We focus on two fundamental pillars: Foundations and Applications using strategies that encompass the integration of synthetic circuits to
1) unravel the optimal design of synthetic networks with minimal impact on cell physiology
2) develop automated tools for integration of high-throughput data and rapid implementation of tissue-specific therapeutic switches
3) develop technologies synergizing with state-of-the-art methods for cell-based therapies.
RNA encoded devices
By combining protein engineering and structural modeling, we engineered new RBPs and proteases that respond to cognate proteases in mammalian cells. We then combined post-transcriptional (siRNA, RBPs) and post-translational (protease) control to expand the operational landscape of RNA-encoded genetic circuits and created a set of regulatory devices including switches, protein sensors and multilayered cascade (Cella et al 2018).
Design of resource-aware mammalian genetic circuits
Competition for intracellular resources which we named ‘burden’, is a core problem for the poor predictability of gene expression circuits (Frei T, Cella F et al Nature Communications 2020). This competition results in coupling of otherwise independent exogenous and endogenous genes, generating a divergence between intended and actual functions. In collaboration with the groups of Khammash (ETH, Switzerland) and Stan (Imperial College London-ICL, UK), we engineered microRNA-based incoherent feedforward (iFFL) circuits to effectively ensure robust circuits performance, independently of the host cell line.
Automated miRNA-based cell classifier
microRNAs are differentially expressed between cell types and have been used to ensure cell-specificity of synthetic circuits. Until recently, the design of miRNA-regulated circuits was performed manually but then, automated tools based on miRNA abundance in selected cell lines became available. However, miRNA expression level does not accurately reflect miRNA activity, thus limiting the accuracy of the classifiers.
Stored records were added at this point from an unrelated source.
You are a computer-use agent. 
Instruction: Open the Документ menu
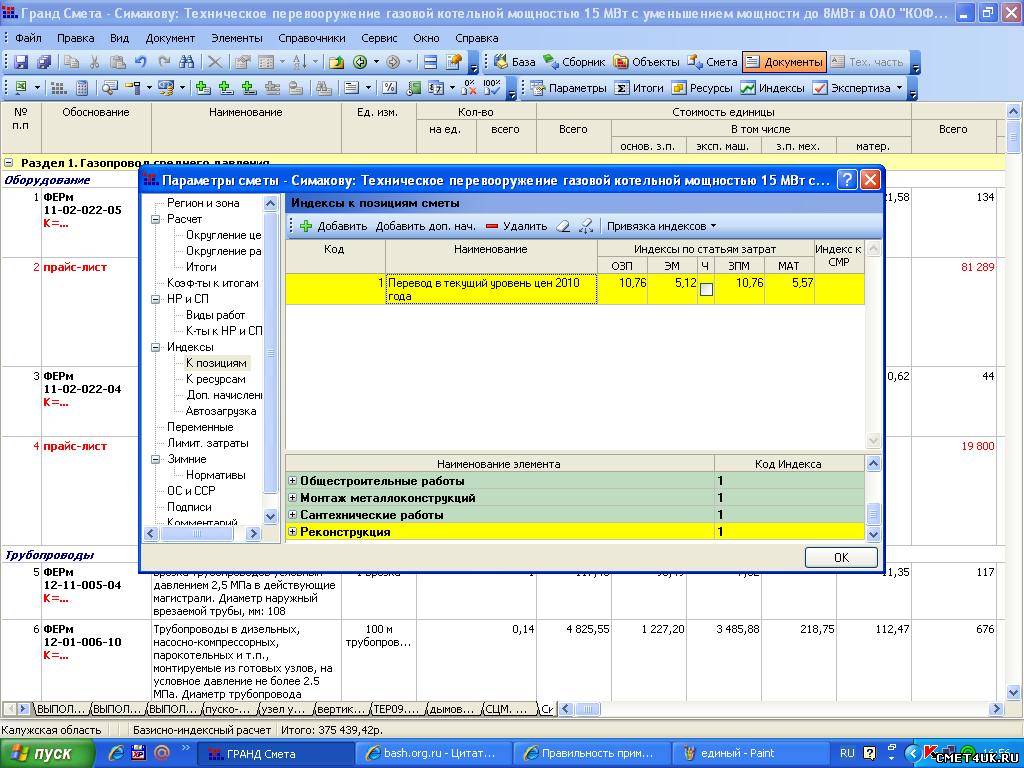click(170, 38)
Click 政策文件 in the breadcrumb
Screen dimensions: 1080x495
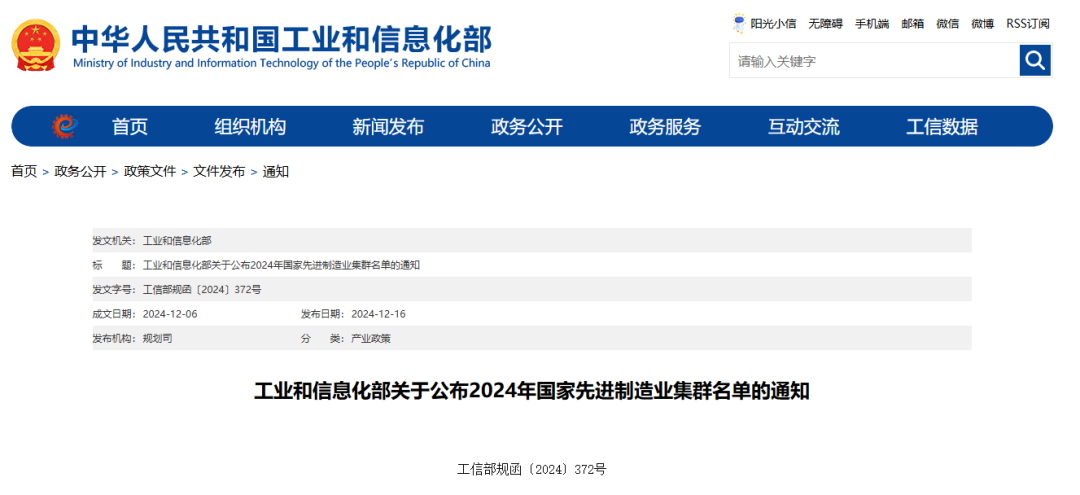(150, 172)
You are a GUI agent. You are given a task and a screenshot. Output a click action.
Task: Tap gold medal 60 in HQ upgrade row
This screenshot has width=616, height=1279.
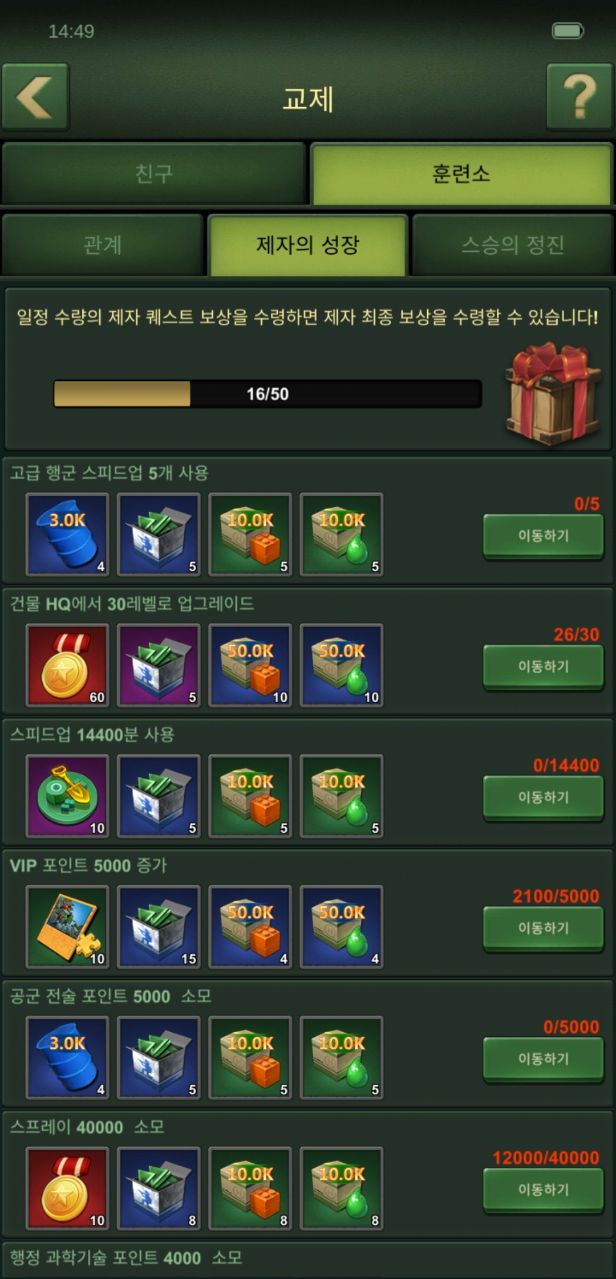point(67,665)
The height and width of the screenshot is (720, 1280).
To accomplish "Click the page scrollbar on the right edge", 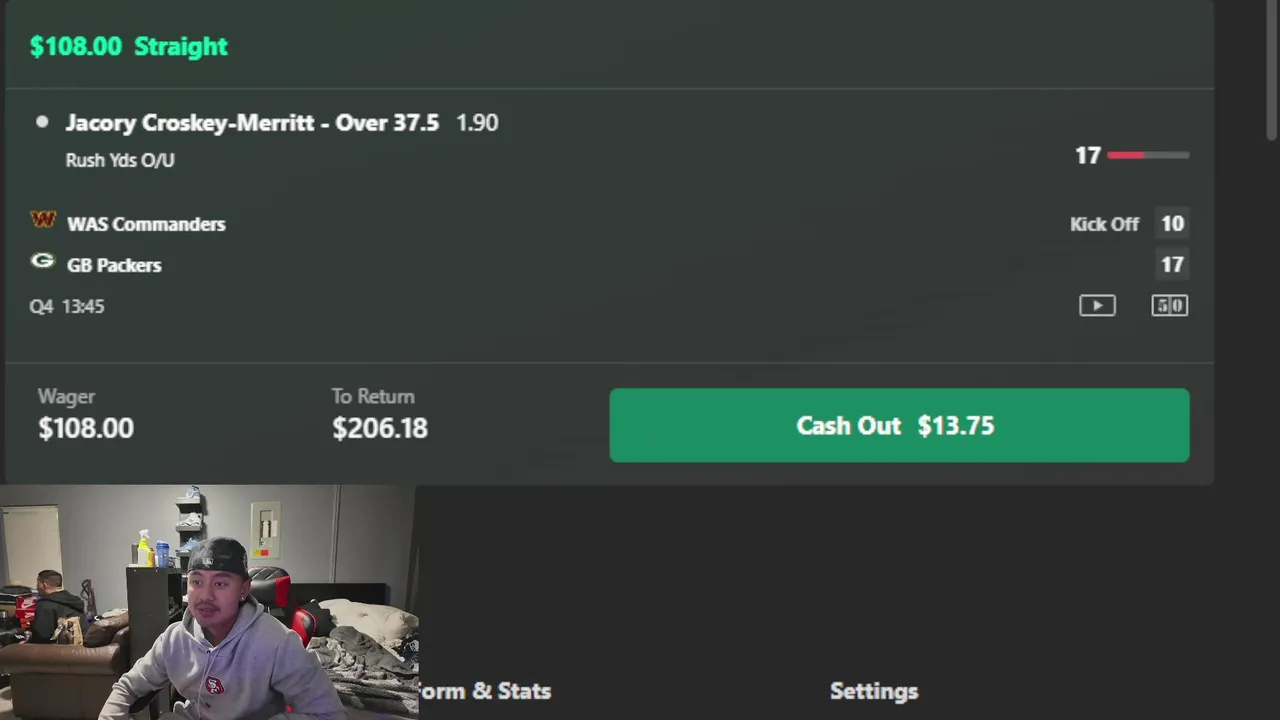I will (x=1271, y=70).
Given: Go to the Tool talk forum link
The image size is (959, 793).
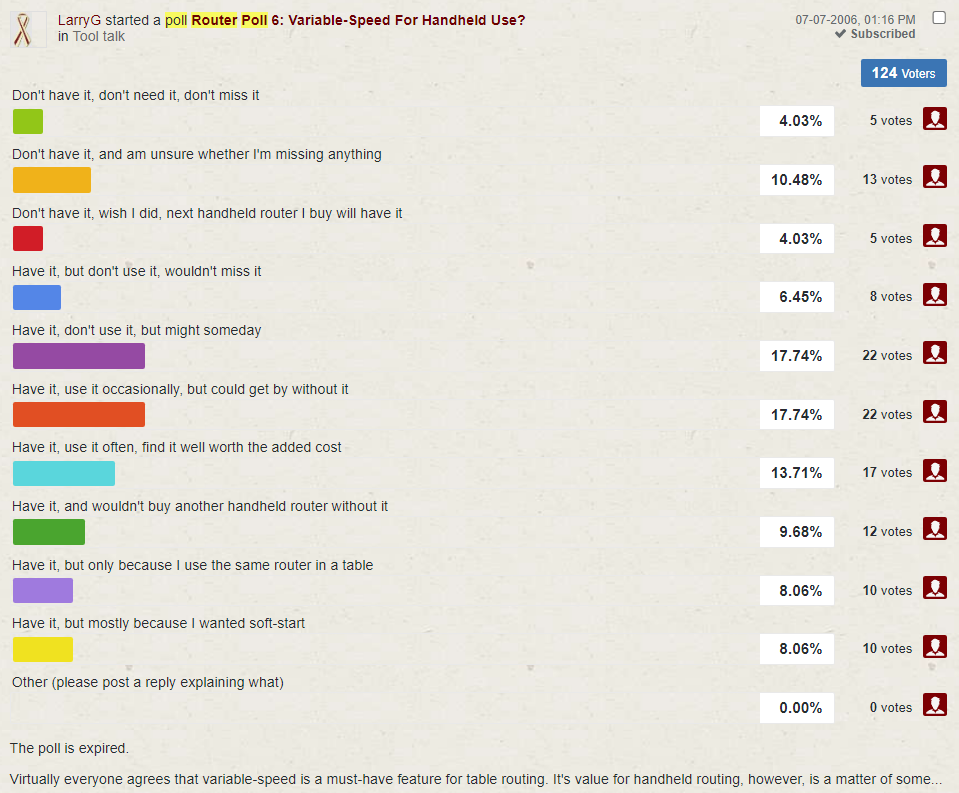Looking at the screenshot, I should click(x=99, y=36).
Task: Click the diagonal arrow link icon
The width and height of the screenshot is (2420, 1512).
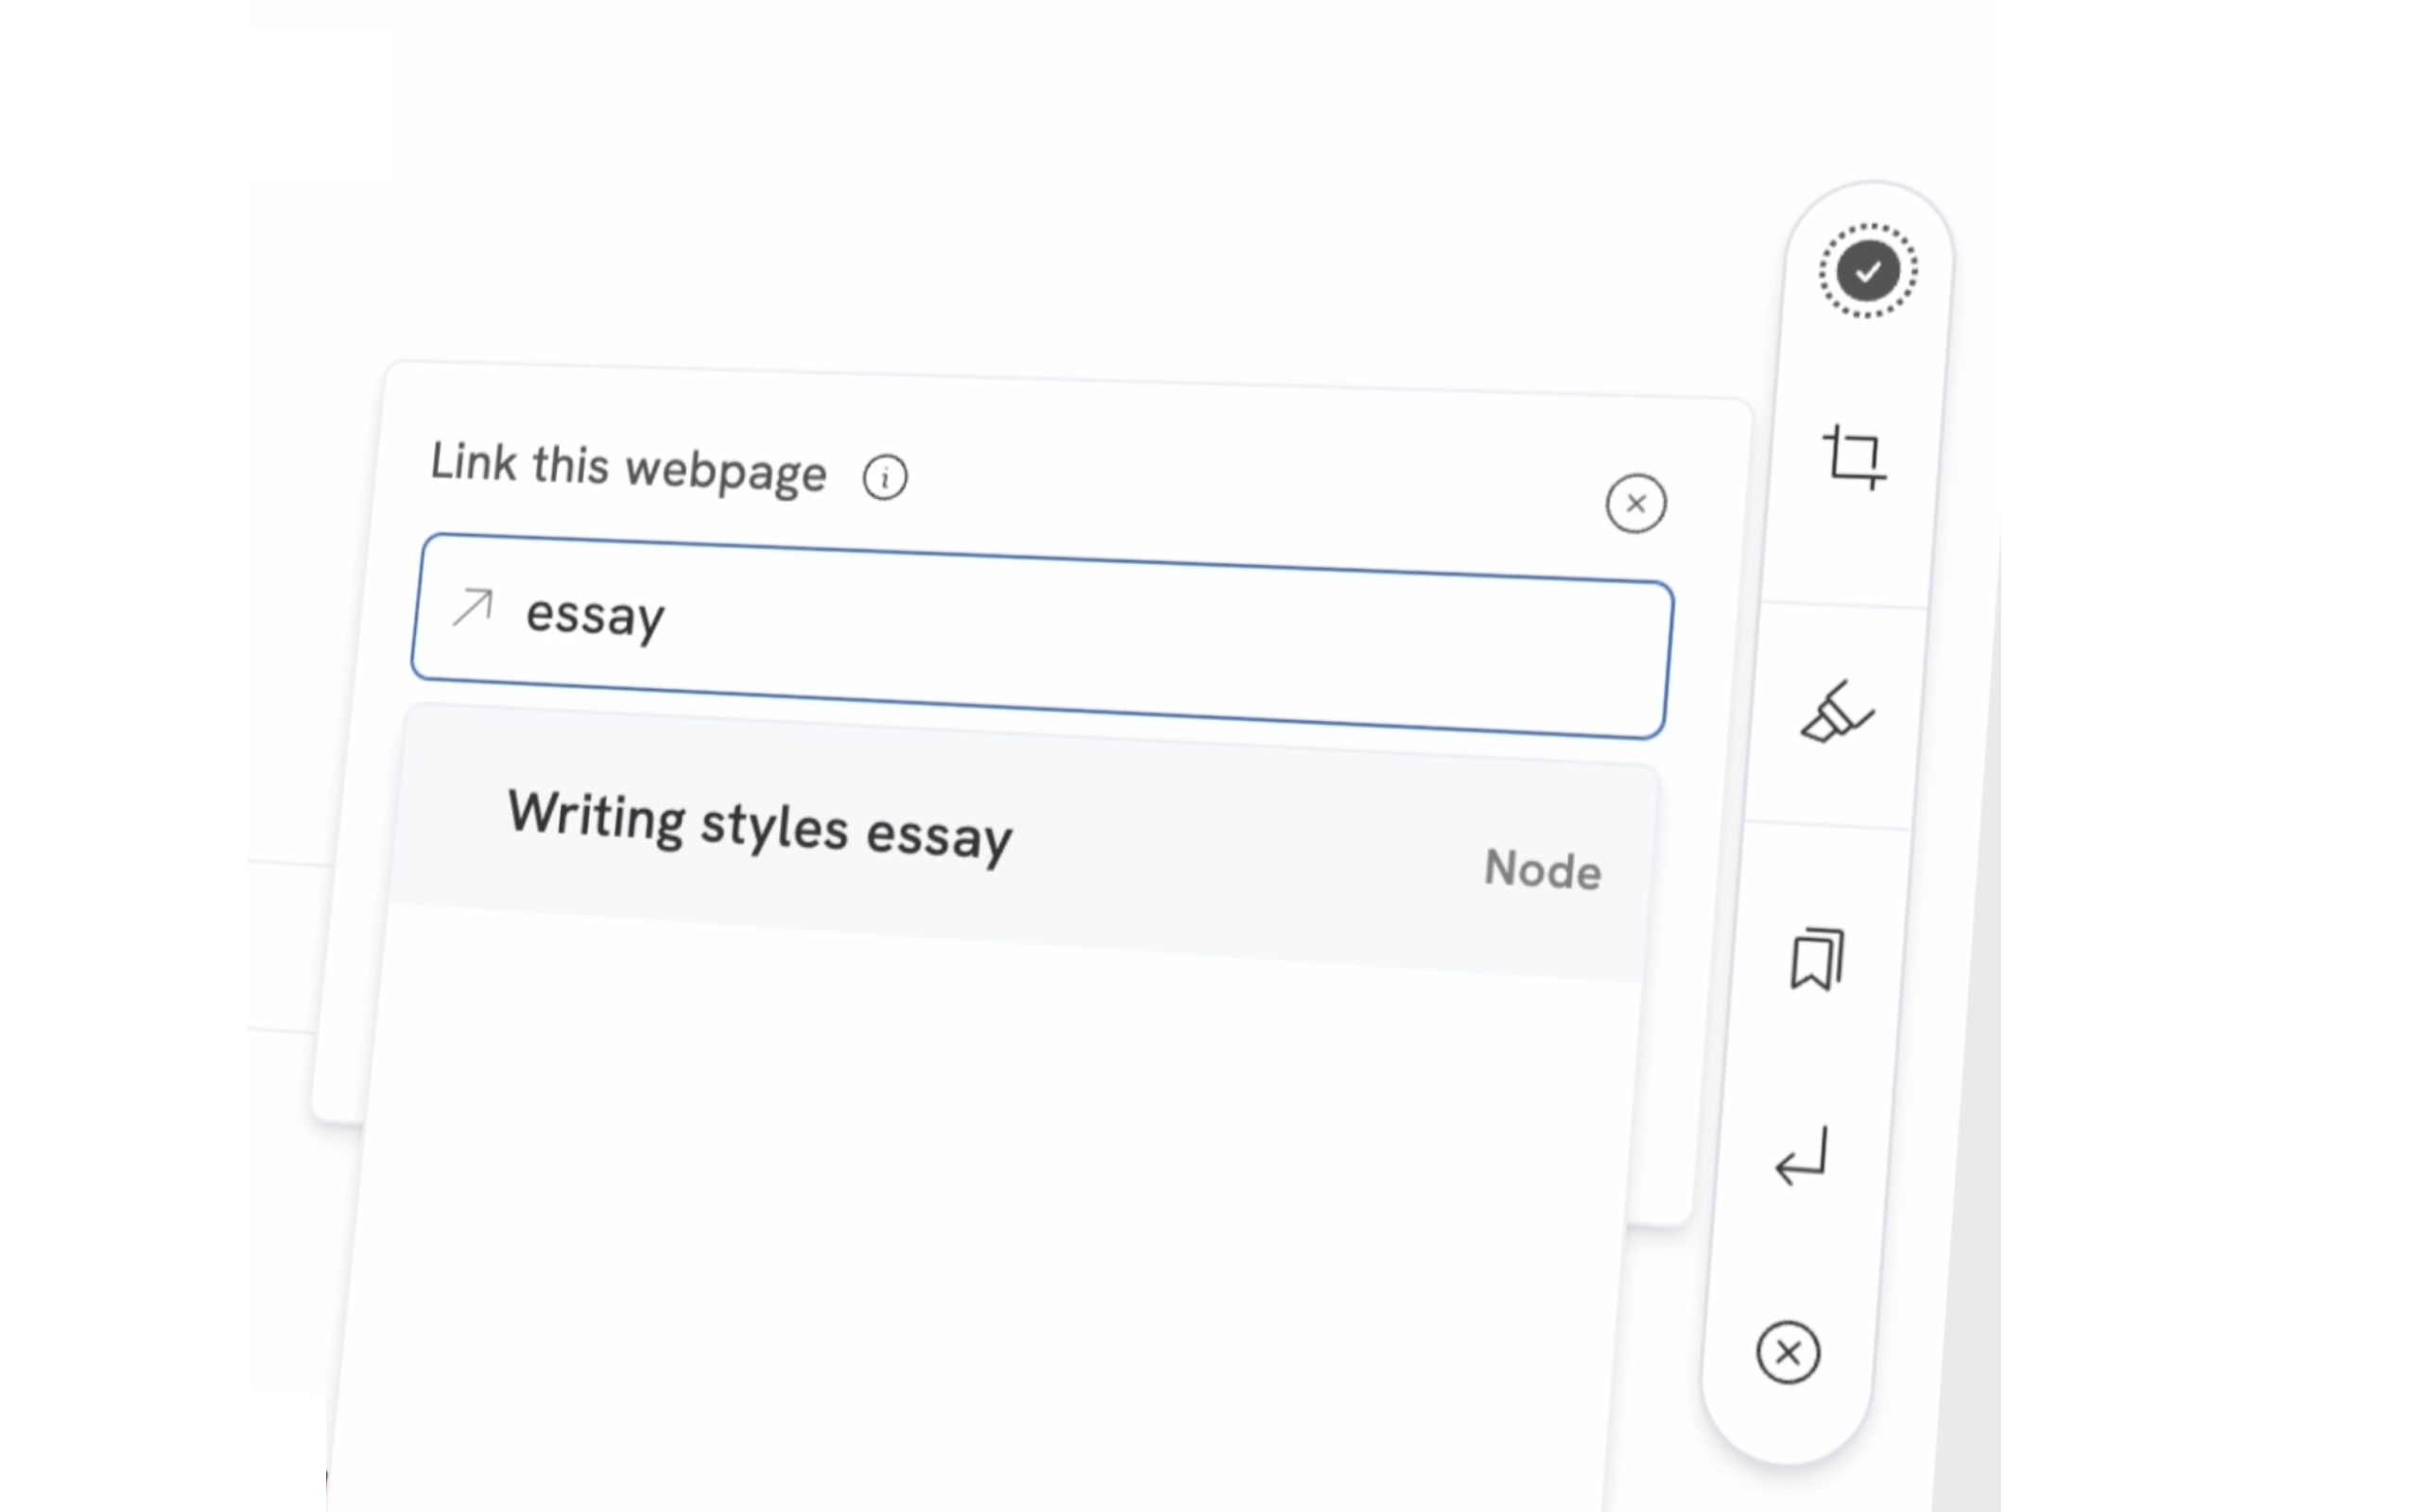Action: click(472, 607)
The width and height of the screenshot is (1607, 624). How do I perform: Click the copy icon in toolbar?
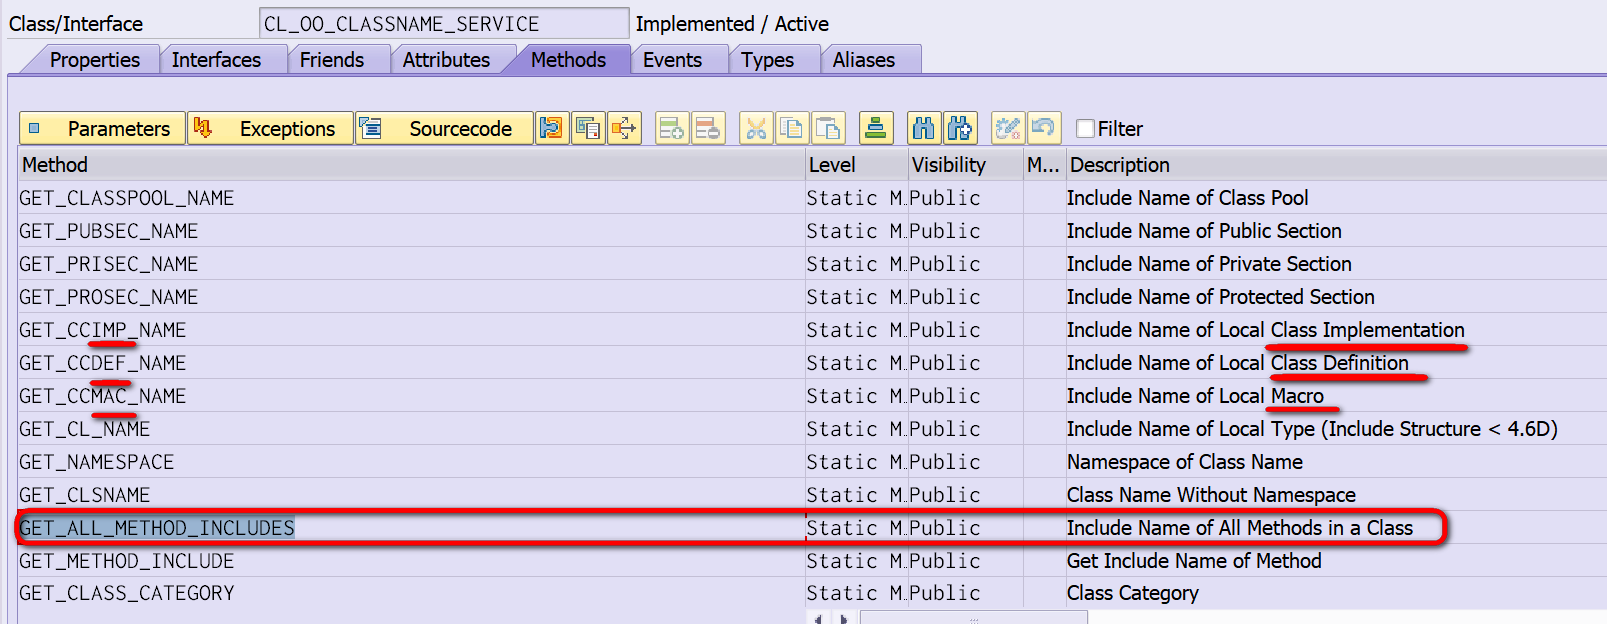[x=792, y=128]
To overcome this limitation, we are developing a classifier that integrates both expression and activity of miRNAs.
Addressing T cell dysfunctions with synthetic devices
The Synbio lab is actively working on the design of more efficient immunotherapies that address an important limitation of T cell dysfunctions, a condition arising from chronic antigen exposure. The idea developed into a 5-year grant proposal has been awarded with a European Research Council Starting Grant focused on reprogramming exhausted T-cells by synthetic biology circuits that sense the onset of the dysfunction and rewire downstream pathways to neutralize it, thus ensuring long term efficacy of cell-based immunotherapy.
Drug repositioning to improve T cell functionality
We applied the Drug Enrichment Analysis (DSEA) to transcriptional profiles of tumor infiltrating lymphocytes (TILs). Eight FDA-approved small-molecule drugs were predicted to up-regulate these two pathways from DSEA analysis and to counteract T cells exhaustion when administered to T cells.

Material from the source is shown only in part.